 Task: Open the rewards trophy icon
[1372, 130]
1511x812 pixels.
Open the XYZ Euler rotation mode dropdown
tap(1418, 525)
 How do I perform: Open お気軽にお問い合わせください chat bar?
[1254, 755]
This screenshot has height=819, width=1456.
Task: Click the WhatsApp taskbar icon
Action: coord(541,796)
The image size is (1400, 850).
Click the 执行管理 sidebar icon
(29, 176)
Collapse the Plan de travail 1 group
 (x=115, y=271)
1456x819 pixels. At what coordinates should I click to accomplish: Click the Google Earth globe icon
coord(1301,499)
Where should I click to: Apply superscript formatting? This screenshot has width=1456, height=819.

▶ [INSTRUCTIONS TO FOLLOW]: Nothing but the lines from the one that contains "1456x819 pixels. At" to the end of the listing should be given again, each exactly as it appears.

▶ [RESPONSE AREA]:
1456x819 pixels. At what coordinates should I click to accomplish: Click the Google Earth globe icon
coord(1301,499)
Where should I click to: Apply superscript formatting? This screenshot has width=1456, height=819.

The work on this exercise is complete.